Isso não apenas ameaça desencadear algumas das alianças menos promissoras do mundo, mas o risco, principalmente para a Índia e o Brasil, de que os Brics se inclinem cada vez mais para se tornar um clube da China, em vez de um fórum não alinhado de economias em desenvolvimento.
Mas, ainda assim, há claros interesses e objetivos comuns: uma reestruturação do Conselho de Segurança da ONU para que ele represente o mundo como ele é hoje; um repensar sobre Bretton Woods; uma tendência para o dólar como moeda de reserva global; um retrocesso no sistema de sanções econômicas liderado pelos americanos; e mais.
Essas metas podem não ser todas atingíveis, mas são bem mais precisas do que os objetivos vagos do movimento não alinhado original em sua primeira reunião em Bandung, Indonésia, em 1955. Naquela época, os membros representavam uma parcela minúscula da economia global; hoje não é assim.
“Na época, era conversa fiada”, diz Michael Power, que por 30 anos estudou a ascensão do Sul Global, mais recentemente como estrategista da gestora de ativos Ninety One, sediada na Cidade do Cabo. “Mas agora eles estão discutindo se devem começar a negociar uns com os outros com moedas locais.”
Então, o que o ocidente deve fazer? Liderar pelo exemplo, finalmente comprometer-se com reformas da ordem global e escolher suas palavras com mais cuidado. E um conselho óbvio para qualquer um que esteja redigindo comunicados no final da cúpula do G7 deste fim de semana: evitar termos como “em cima do muro” e “Estados geopoliticamente indecisos” que, atualmente, circulam em Washington. A metáfora do Estado indeciso – implicando “vamos nos concentrar em você uma vez a cada quatro anos” — perpetua a sensação de um poder imperial paternalista, se não paroquial.
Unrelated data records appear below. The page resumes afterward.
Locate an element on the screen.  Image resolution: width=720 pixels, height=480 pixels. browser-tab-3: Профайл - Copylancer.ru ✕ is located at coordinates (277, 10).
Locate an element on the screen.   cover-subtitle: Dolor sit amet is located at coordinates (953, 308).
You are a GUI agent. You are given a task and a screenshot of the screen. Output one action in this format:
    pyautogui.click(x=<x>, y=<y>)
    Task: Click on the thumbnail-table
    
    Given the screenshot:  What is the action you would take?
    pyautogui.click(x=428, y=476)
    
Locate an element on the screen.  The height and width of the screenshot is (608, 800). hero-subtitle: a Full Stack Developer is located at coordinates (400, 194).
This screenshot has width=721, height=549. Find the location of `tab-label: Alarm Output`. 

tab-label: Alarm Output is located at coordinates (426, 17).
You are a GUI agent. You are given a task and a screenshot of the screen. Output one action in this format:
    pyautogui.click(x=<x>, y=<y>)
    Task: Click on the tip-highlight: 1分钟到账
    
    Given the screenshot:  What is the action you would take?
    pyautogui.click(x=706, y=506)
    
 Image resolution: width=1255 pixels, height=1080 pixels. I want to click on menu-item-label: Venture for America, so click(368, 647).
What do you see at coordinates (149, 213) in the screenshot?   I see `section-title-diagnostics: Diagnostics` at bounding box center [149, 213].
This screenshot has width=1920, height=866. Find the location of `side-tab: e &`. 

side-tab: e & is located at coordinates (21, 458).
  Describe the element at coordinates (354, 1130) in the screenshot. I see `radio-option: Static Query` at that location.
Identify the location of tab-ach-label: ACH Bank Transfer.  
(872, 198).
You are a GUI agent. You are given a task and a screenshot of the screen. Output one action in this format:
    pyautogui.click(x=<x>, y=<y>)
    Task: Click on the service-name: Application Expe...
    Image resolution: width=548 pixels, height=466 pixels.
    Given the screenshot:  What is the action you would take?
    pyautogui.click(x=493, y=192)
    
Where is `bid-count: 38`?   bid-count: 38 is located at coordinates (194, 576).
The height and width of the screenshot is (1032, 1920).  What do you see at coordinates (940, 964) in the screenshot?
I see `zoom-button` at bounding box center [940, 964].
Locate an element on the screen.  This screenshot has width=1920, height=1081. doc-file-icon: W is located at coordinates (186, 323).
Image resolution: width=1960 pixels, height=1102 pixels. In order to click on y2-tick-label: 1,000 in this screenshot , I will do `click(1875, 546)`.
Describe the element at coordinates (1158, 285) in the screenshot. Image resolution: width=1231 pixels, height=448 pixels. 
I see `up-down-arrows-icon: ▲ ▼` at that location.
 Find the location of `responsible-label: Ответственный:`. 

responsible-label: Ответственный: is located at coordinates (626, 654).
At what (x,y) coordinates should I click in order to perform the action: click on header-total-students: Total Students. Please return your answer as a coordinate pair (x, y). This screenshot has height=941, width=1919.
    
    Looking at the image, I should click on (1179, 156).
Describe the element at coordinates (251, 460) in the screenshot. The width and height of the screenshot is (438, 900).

“Devemos falar sobre um sistema internacional baseado em regras, não o sistema baseado em regras”, diz um diplomata ocidental sênior. “E quando falamos de guerra, não deveria ser sobre a paz europeia, mas sobre o tipo de mundo em que queremos viver.”
Mais concretamente, o governo Biden tem construído alianças regionais sob medida, desde I2U2 (uma brincadeira inspirada na banda de Bono, isto é, Índia, Israel, Emirados Árabes Unidos e EUA), até o quadrilátero de segurança da Ásia-Pacífico – Índia, Austrália, Japão e EUA.
Mas a China também está ocupada se reunindo. Esta semana, Xi Jinping sediou uma cúpula de países da Ásia Central – o quintal da Rússia – reforçando a tese do historiador Serhii Plokhy de que, longe de expandir o peso global de Moscou, a guerra na Ucrânia acelerou uma potencial subserviência a Pequim.
Novas ordens mundiais são obviamente mais fáceis de declarar que de perceber. Em 1991, George H.W. Bush falou de uma. Suas palavras ressoavam no vazio um ano depois: a Bósnia estava em chamas. E alguns acharão complicado seguir seus novos rumos.
O desajeitado “pas de deux” da África do Sul com a Rússia é uma lição clara de como não jogar o jogo não alinhado. É uma sorte que o governo Biden não pareça inclinado a penalizá-lo por sua erraticidade.
Mas a Índia, a Indonésia e outros estão jogando muito bem. Quando a guerra na Ucrânia terminar, será no contexto de uma ordem mundial mais sutil do que a de fevereiro de 2022. Será mais complexa e provavelmente mais perigosa; mas para alguns países não alinhados, haverá mais oportunidades. E chega para ficar.